Saturday, September 20, 2008

Low-Hanging Fruit: a Server-Side JavaScript API (or Standards, or ...)

There's a big chunk of stuff missing from JavaScript cloud-hosting platforms (like 10gen) and as well as from JavaScript semi-app-servers (like Phobos).

It's called any kind of API or standard.

Hard to believe, but after several years of growing JavaScript influence, and a whole web culture that is tilts towards openness and standards, all of the players -- Bungee Labs, AppJet, 10gen, Phobos, and many others -- are rolling their own little server-side platform APIs.

Standards make a platform easier to learn, understand, debate, debunk, and fix. They allow a larger community to share code and ideas, and provide a small degree of lock-in-proofing and future-proofing. Standards also allow transparent competition on the basis of implementation quality, tooling, SLA, etc., rather than obscuring those things behind incompatible facades (APIs).

New platforms on new technologies with no standards behind them can be a hard sell -- especially when they do not offer any new capabilities.

According to Techcrunch, Bungee is in a "freefall." And the interesting bit is that their CEO ascribed the recent round of layoffs to 'actual vs. anticipated rates of adoption.'

Hello, if you are trying to sell the world on your server-side JavaScript programming and deployment environment, you're not helping your 'rates of adoption' by also asking people to learn and commit to your own home-brew platform API.

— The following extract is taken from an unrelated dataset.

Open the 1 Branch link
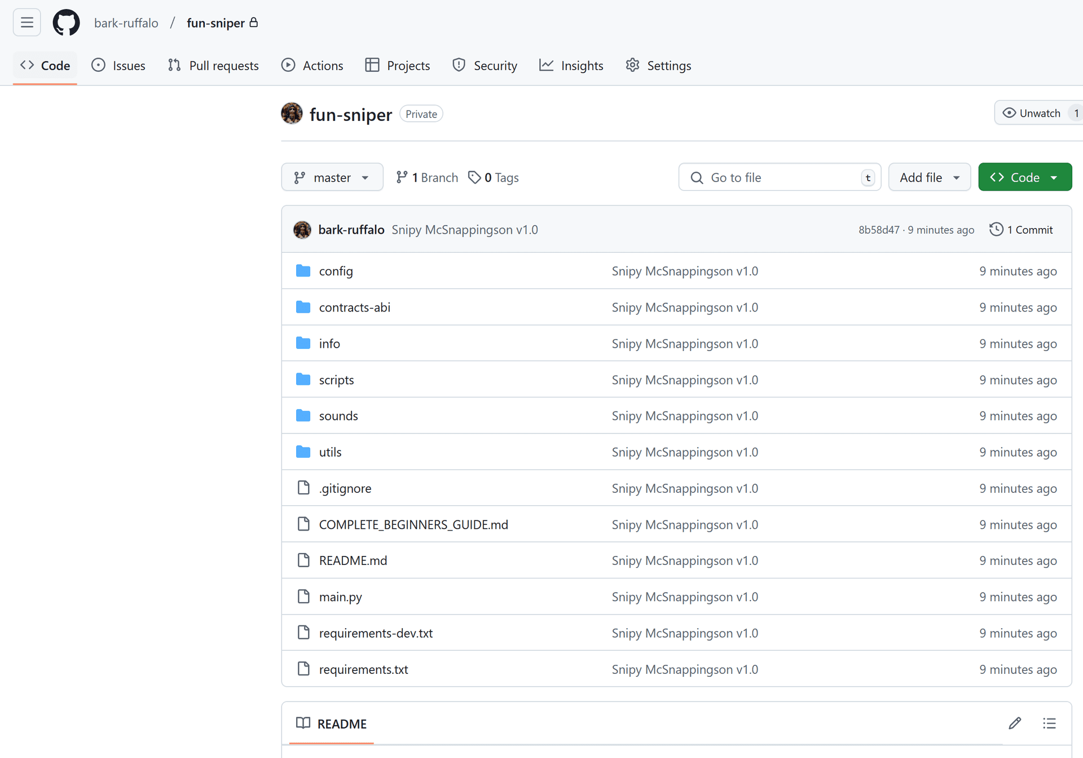The height and width of the screenshot is (758, 1083). coord(427,177)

Now to be fair, there aren't a lot of alternatives in the absence of a standard. But ... it would make a lot more sense for all these players to get together and create some standard APIs and commit to using them. The APIs would cover all the basics: e.g., persistence (of object, key-value and relational flavors), templates, request/response handling, calls out to other web services and processing of their responses, publishing SOAP services (which still remains critical in the enterprise world), and interop with other server-side environments (Java, Python, etc.)

Overnight, there would be a single community (and acronym!) instead of a dozen fragments. Like any standard, it would generate books, conferences, training materials -- and controversy, which is never a bad thing when you need publicity. We would see real performance tests, and get a real debate over where the JavaScript-to-SomethingElse boundary should be and why.

And these vendors would gain instant legitimacy by being founding contributors to a specific platform "trend," rather than lone voices in the woods. That legitimacy (and, via the sad logic of large companies, the "legitimacy" of being printed on the top of some conference bag) would help them appear credible to customers big enough to pay them real money.

1 comment:

dm said...

You are right, a standard framework needs to be made for server-side Javascript. We'd love to work with other companies and individuals on specing something.